*ASSIGNMENT*. Could you copy out every line of the data where the word "DRESSES" occurs?

*TASK INPUT*.
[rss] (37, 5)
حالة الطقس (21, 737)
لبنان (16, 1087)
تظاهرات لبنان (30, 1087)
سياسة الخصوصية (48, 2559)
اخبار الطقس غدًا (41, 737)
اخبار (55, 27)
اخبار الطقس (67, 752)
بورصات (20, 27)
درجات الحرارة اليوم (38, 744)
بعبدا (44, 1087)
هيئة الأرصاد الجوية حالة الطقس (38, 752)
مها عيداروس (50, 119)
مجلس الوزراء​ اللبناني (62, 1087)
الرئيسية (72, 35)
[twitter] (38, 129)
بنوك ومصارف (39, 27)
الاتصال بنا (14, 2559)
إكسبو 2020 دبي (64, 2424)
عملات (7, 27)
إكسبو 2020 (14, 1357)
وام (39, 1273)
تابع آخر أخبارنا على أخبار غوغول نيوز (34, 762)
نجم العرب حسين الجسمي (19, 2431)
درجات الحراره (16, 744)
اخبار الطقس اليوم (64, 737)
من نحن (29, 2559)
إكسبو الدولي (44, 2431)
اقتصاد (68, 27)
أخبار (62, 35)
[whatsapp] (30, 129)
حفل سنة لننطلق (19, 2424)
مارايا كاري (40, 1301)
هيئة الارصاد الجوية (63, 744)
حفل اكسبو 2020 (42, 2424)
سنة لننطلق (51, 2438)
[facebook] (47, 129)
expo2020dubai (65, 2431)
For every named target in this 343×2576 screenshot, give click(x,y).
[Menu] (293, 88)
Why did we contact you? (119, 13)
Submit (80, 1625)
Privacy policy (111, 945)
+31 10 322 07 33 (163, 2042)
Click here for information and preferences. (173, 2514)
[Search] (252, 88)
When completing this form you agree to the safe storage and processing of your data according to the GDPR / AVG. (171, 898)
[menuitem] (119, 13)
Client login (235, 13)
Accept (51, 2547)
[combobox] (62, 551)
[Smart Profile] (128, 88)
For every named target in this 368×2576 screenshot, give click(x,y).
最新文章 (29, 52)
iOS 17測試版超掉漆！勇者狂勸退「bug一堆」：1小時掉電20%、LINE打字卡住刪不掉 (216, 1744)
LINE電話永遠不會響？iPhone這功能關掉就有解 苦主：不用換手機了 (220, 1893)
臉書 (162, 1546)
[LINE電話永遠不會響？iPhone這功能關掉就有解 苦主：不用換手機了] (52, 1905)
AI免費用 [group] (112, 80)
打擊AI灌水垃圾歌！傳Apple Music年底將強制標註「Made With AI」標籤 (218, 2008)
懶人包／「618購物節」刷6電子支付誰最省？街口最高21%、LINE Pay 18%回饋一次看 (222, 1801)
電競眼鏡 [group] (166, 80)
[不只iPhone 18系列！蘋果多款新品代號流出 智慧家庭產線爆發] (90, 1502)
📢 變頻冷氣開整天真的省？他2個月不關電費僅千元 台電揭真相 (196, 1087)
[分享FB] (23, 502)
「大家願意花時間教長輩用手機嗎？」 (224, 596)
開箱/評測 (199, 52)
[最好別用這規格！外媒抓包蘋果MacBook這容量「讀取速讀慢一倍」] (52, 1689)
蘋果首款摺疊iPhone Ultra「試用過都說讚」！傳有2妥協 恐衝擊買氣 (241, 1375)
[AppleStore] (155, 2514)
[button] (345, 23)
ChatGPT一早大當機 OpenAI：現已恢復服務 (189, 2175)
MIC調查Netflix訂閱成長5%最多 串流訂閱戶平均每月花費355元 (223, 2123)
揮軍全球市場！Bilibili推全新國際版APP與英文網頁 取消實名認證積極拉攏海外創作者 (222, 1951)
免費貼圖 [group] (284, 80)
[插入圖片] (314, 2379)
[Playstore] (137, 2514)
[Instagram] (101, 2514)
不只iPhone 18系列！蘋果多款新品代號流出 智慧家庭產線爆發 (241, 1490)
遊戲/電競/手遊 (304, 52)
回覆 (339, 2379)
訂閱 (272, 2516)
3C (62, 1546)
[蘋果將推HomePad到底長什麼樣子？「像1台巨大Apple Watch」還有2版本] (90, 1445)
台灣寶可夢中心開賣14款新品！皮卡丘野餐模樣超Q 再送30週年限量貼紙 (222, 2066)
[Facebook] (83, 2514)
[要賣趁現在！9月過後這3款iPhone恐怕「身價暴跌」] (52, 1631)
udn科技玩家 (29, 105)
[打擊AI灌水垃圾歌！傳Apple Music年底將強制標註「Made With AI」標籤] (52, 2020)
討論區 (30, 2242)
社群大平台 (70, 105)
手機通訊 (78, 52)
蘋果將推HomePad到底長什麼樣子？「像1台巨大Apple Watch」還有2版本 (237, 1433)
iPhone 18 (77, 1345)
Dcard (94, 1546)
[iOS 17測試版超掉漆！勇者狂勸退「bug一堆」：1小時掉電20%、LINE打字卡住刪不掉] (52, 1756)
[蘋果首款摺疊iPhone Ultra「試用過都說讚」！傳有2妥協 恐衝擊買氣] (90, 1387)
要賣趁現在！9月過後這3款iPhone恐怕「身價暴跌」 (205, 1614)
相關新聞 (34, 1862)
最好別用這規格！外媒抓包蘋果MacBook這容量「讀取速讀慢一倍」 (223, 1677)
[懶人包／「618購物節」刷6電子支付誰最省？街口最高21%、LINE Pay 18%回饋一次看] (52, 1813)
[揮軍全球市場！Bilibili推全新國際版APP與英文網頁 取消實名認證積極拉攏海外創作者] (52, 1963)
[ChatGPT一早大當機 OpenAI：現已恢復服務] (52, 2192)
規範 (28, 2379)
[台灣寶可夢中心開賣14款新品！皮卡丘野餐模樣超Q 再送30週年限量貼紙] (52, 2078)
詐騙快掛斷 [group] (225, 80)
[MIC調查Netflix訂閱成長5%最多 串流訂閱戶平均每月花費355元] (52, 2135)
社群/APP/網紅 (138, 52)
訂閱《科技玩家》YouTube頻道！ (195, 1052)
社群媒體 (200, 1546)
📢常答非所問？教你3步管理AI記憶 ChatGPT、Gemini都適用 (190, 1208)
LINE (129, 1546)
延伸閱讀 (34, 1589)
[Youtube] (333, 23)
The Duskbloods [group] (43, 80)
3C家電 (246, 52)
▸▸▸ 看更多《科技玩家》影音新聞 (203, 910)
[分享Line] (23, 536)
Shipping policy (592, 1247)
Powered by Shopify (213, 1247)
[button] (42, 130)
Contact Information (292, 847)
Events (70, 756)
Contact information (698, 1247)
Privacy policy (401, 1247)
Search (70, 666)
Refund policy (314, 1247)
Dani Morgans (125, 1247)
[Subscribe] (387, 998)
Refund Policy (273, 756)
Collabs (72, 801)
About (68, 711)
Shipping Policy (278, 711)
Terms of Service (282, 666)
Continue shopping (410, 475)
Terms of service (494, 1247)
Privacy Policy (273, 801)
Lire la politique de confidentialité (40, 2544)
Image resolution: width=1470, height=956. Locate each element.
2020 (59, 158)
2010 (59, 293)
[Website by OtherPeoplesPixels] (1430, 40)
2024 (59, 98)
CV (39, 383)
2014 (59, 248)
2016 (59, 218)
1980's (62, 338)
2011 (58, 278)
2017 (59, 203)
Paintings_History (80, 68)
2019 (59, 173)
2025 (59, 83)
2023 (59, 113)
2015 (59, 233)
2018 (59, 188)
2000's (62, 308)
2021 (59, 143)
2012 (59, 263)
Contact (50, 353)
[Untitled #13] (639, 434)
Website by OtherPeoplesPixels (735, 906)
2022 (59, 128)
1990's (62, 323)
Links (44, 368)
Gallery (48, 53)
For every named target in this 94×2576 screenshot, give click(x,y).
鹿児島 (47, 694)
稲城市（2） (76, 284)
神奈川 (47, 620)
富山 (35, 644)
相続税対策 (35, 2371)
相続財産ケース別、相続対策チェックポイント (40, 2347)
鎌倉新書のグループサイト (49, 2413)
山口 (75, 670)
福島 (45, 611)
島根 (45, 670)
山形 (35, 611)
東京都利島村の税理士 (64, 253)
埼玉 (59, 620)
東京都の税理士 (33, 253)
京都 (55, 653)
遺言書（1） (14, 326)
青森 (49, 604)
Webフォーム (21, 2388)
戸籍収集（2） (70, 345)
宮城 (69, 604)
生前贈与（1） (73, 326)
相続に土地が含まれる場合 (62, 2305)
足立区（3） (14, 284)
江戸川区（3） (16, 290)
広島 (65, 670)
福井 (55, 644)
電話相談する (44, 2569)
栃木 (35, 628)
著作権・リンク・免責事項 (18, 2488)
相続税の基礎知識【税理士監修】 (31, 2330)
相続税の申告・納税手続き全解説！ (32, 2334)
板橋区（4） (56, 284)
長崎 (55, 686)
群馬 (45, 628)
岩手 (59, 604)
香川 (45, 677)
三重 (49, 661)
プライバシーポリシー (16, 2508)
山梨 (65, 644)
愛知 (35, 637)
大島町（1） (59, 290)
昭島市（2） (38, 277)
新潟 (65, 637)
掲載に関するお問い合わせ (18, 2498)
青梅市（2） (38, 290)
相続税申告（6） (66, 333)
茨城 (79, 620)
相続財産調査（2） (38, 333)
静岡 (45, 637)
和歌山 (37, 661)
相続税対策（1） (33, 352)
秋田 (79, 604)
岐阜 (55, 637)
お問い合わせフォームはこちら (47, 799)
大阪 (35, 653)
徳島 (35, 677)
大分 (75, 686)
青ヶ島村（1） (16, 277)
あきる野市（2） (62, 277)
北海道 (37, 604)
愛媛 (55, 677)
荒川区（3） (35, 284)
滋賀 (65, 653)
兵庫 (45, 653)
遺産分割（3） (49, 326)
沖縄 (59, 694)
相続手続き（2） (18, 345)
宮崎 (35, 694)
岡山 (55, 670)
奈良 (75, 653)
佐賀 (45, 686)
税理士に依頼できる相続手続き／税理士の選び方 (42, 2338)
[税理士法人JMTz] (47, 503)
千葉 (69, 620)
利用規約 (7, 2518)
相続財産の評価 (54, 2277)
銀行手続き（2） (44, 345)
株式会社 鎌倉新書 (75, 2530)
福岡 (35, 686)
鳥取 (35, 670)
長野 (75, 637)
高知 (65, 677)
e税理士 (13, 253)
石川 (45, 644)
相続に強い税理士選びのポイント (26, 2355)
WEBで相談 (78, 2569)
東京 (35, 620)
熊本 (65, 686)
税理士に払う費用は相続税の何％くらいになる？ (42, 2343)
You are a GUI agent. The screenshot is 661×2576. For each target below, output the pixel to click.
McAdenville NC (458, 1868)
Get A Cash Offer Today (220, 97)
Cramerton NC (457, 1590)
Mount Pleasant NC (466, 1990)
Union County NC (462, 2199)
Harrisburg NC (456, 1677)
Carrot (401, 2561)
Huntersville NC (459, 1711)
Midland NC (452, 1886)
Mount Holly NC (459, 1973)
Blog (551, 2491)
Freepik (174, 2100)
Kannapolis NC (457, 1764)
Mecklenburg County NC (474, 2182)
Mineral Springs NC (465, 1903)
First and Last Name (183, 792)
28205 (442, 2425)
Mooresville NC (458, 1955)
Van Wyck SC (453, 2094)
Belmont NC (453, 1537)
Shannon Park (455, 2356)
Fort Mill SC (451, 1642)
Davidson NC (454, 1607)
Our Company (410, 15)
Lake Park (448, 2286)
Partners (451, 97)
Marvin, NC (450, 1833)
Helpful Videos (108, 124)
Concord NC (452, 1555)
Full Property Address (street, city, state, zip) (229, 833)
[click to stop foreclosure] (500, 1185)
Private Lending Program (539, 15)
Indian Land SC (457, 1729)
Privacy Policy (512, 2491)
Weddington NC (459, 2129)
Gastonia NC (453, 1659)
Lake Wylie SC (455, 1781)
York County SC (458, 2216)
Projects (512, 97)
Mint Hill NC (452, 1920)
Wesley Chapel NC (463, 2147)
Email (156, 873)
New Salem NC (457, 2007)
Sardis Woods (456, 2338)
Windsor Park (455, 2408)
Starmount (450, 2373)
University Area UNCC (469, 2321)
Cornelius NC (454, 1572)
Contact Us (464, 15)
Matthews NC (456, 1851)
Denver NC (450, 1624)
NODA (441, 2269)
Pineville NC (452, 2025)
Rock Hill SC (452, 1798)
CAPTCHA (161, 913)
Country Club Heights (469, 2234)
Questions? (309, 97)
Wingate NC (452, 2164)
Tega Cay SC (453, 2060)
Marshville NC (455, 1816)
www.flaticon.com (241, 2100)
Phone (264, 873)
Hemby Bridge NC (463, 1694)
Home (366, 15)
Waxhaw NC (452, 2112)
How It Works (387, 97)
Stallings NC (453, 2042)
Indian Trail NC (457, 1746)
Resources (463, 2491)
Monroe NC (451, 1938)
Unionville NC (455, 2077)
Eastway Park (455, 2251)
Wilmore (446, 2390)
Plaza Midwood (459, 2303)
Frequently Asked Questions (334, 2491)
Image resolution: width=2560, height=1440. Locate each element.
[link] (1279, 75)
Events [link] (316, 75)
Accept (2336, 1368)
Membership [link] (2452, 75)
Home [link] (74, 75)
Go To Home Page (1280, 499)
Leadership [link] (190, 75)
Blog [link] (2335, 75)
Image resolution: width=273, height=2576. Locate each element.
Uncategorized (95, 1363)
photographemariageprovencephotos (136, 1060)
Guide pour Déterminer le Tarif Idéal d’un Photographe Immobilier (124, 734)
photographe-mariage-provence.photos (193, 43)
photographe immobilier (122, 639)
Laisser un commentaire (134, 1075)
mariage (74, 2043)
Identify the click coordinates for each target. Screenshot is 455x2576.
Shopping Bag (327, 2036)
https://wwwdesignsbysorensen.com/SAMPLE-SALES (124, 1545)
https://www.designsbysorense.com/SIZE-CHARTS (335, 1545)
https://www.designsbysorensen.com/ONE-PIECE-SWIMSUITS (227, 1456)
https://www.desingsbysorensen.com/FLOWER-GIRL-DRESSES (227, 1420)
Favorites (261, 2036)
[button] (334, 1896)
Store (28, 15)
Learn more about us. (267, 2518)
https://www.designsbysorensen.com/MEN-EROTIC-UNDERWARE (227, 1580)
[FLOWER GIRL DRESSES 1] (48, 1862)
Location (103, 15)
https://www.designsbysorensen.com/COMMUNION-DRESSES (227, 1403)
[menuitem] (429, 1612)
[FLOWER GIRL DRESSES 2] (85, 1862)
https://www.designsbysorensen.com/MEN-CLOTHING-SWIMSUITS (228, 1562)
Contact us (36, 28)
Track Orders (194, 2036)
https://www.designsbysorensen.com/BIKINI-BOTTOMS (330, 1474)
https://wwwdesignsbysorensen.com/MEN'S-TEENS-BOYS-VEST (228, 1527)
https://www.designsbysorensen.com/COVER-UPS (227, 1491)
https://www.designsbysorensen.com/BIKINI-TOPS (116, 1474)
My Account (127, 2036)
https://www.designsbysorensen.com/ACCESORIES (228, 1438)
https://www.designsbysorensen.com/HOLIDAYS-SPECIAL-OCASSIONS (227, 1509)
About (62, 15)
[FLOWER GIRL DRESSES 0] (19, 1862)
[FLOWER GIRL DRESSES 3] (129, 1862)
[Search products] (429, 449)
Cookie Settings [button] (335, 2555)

*YOUR RESPONSE*.
https://www.desingsbysorensen.com/FLOWER-GIRL-DRESSES (227, 1420)
[FLOWER GIRL DRESSES 1] (48, 1862)
https://www.designsbysorensen.com/COMMUNION-DRESSES (227, 1403)
[FLOWER GIRL DRESSES 2] (85, 1862)
[FLOWER GIRL DRESSES 0] (19, 1862)
[FLOWER GIRL DRESSES 3] (129, 1862)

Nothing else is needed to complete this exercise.